どこも「マスク着脱」は悩ましい問題なのに……
いやはや、卒業式のマスク問題で世間は大騒ぎである。
どこの学校も「マスク着脱」は悩ましい問題だ。「今、それ?」という感じで、「政府は何を言い出すんだよ……」と言いたくなる気持ちがある。正直、「もうどうでもいいや」という“コロナ疲れ”もあって、「ハイハイ、分かりましたよ。どうすりゃいいんでしょうか?」と各教育委員会のご指示を待った。
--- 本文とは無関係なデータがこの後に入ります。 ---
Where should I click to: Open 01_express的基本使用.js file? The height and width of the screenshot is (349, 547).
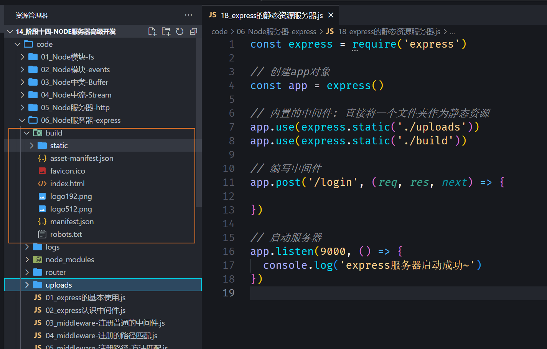85,298
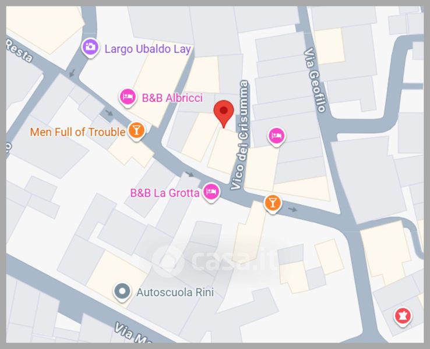Click the Largo Ubaldo Lay camera icon
This screenshot has width=430, height=349.
click(x=90, y=48)
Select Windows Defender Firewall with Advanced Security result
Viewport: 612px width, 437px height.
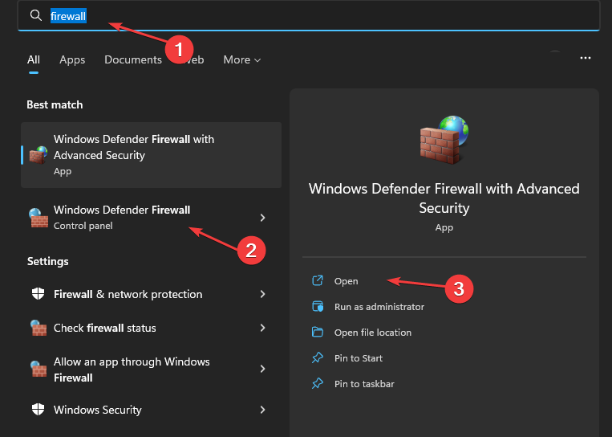click(x=151, y=154)
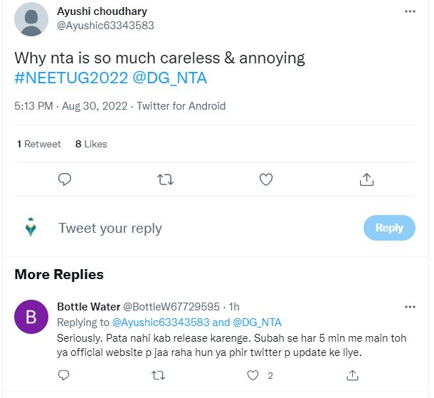Share the main tweet via share icon
The height and width of the screenshot is (398, 434).
click(x=366, y=179)
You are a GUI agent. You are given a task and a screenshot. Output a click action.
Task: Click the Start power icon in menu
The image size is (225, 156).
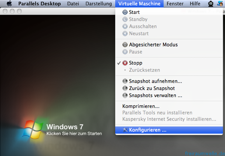click(x=125, y=12)
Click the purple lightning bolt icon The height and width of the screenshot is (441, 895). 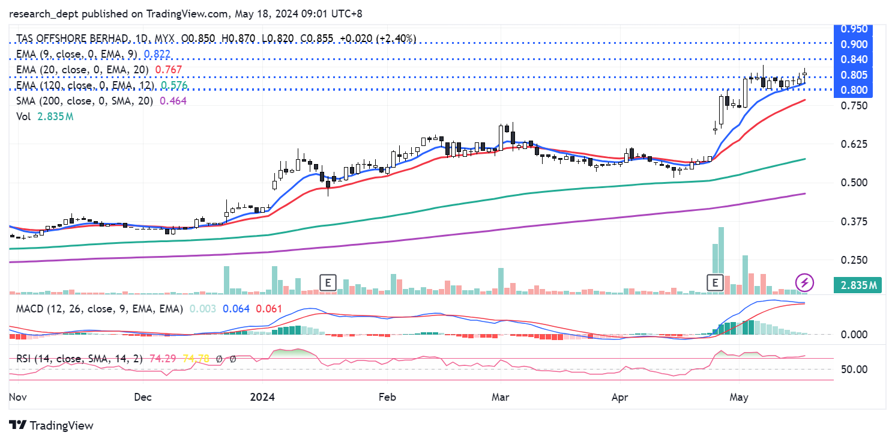point(804,282)
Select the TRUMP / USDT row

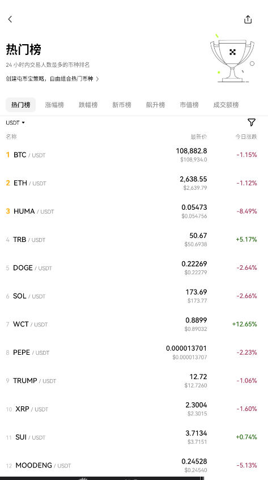[134, 380]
この3年間、新型コロナに振り回され、学校も対策に慣れたかなと思ったら、政府が「もう、いいでしょう、助さん格さん」(テレビ時代劇「水戸黄門」でご老公が、お供の助さん格さんに悪党へのお仕置きをやめさせるときに使うセリフ)みたいな話をしてきた。そして、一番の問題は、やはりマスクである。現場の混乱と、ことの本質に迫ってみたい。
子どもたちや保護者の不満と戸惑い
まず、卒業式は「マスクなし」が基本という方針が示されて以降に聞いた子どもたちの声を紹介したい。
「絶対に外すのはヤダ」
「はあ? 外すの、なんで? どうして? 意味分かんない」
「えっ、着けなくてよいって、やめてよ。だって、卒業式に着るはかまに合わせた、すっごいかわいいマスク用意しているのに~」
「おれは外すよ、イケメン見てほしいし」
「はっ、国歌斉唱で着けるの? 別れの言葉(呼びかけ形式)はどうするの? それも着けるの……えええ~、めんどくさ~」
「おれさ、別れの言葉さ、自分で言うのは一言だし、みんなで言うのは小さい声でいいからさ、マスク着けたくないんだよね。ううん、やっぱりどっちでもいいや。マスクって着けても着けなくても関係ないと思う」
「国歌も別れの言葉も、マスクしてれば、黙ってても分からないから気楽でいい」
「卒業式に着る服に、マスク入れるポケットあったかなあ……」
「受験は終わっているから、どうでもいいや」
一方、保護者たちからは次のような声が聞かれた。
「ちょっと心配ですねえ。感染リスクはどうなんでしょうか?」
「なんか教育的意義がドータラ、コータラ言ってますけど、マスクと関係あるんですか?」
「いやあ、よかったです。着物にマスクって似合いませんよ。成人式の時にマスク取った兄や友達の女の子のかわいい顔、すてきでしたよ。そもそもマスクって嫌…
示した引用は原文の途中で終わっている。